Quelques zooms avant ; jamais de champ-contrechamp ; la répétition de scènes presque à l'identique mais dans un autre contexte, ce qui révéle des possibles différents ; des séquences jamais clairement données comme des rêves (on se demande un temps si le retour d'Areum, après la prière dans le taxi, n'est pas le rêve d'un premier jour qui aurait pu se dérouler autrement) ou des flashes-back. Ceux-ci sont ici plutôt nombreux. On ne les perçoit comme tels qu'avec retard et parce que les personnages portent un autre habit (chemise à carreaux, jogging, grand manteau) que ceux de la séquence au présent.

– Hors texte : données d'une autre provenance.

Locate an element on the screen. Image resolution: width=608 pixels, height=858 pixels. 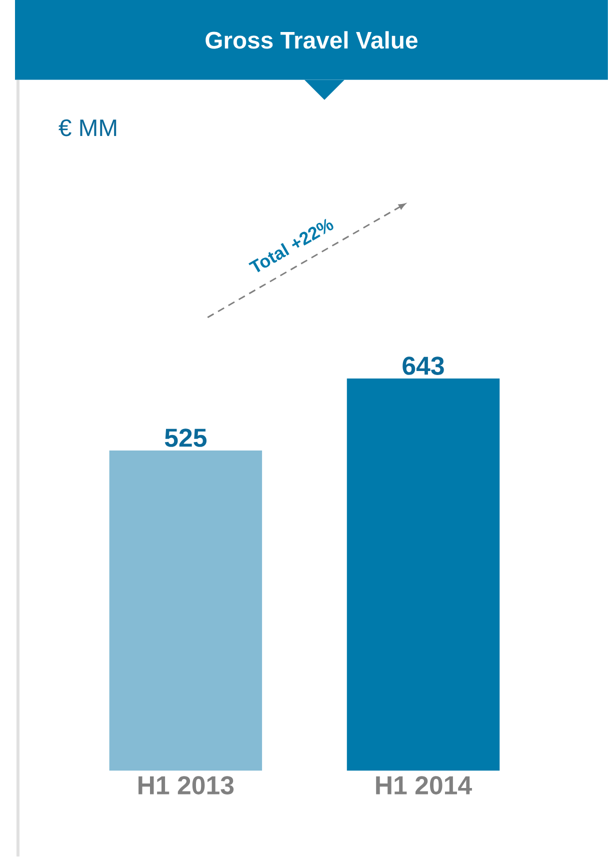
text: Total +22% is located at coordinates (291, 245).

Une mécanique subtile sans profit pour les personnages
La répétition des scènes, habituelle chez Hong Sang-soo, a pour but de montrer que des fins différentes sont possibles à une même situation; que cela ne dépend souvent que de pas grand chose : une remarque ou un état d'esprit. Mais, ici, toutes les scènes sont au profit d'Areum qui possède, beauté, intelligence, foi en sa possibilité de changer le monde, refus du "merdier" des relations amoureuses au travail.

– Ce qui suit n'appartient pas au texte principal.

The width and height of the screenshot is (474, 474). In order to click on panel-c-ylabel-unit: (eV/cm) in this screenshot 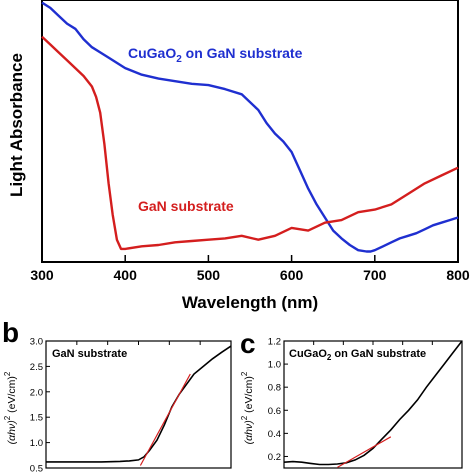, I will do `click(249, 396)`.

Bongwan est un séducteur, certain de son charme mais routinier. Il emmène ses conquêtes successives dans le même restaurant, ce qui permet à Changsook de le retrouver avec Areum lorsqu'elle trouve la maison d'édition fermée. Il semble à chaque fois poser les mêmes questions aux femmes qu'il rencontre, profiter de sa position de patron pour tutoyer et les faire boire. Il n'est par ailleurs guère aventureux. Il préfère son ancienne maitresse à Areum mais semble le regretter en pensant à elle après son départ alors que Changsook se montrait déjà boudeuse -atermoiement pour le restaurant- et pénible -ses rapproches sur sa couardise- et manipulatrice -dénoncer Areum comme maitresse pour pouvoir rester avec son amant. En dépit des comparaisons toujours au profit d'Areum, Bongwan la laisse partir.

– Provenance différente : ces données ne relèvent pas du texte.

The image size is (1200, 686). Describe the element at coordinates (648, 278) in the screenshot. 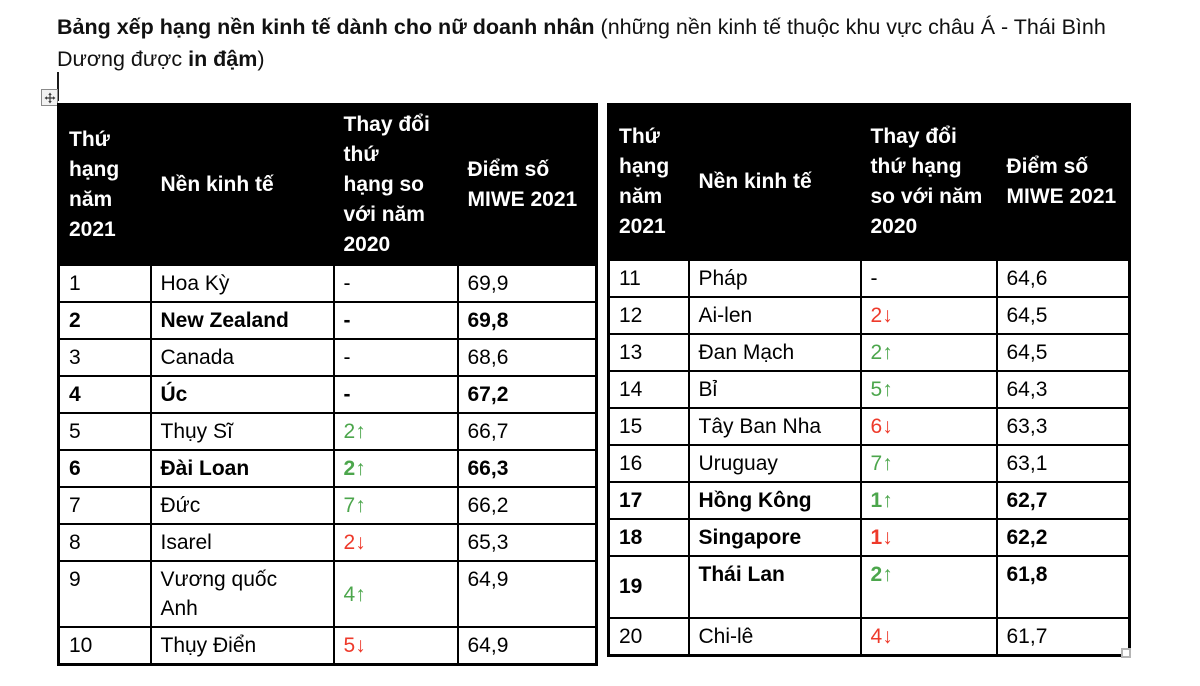

I see `rank-cell: 11` at that location.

La fin est ainsi bien plus cruelle que celle Un jour avec, un jour sans (2015) où Min-hee Kim jouait déjà le premier rôle. Dans ce dernier film, qui se terminait aussi par un adieu sur un sol neigeux, Hong Sang-soo, attentif aux infimes variations du sentiment, rendait joyeuse une simple histoire d'amour platonique sans lendemain. C'est probablement ce qu'aurait pu être la relation entre Areum et Bongwan si ce dernier lui avait accordé plus d'attention que celle d'une tentative routinière de séduction.
Malgré la beauté lumineuse du personnage de Areum, la mécanique piteuse de Bongwan n'est pas transfigurée par l'habituelle subtile mécanique de Hong sang-soo : c'est comme si l'une neutralisait l'autre.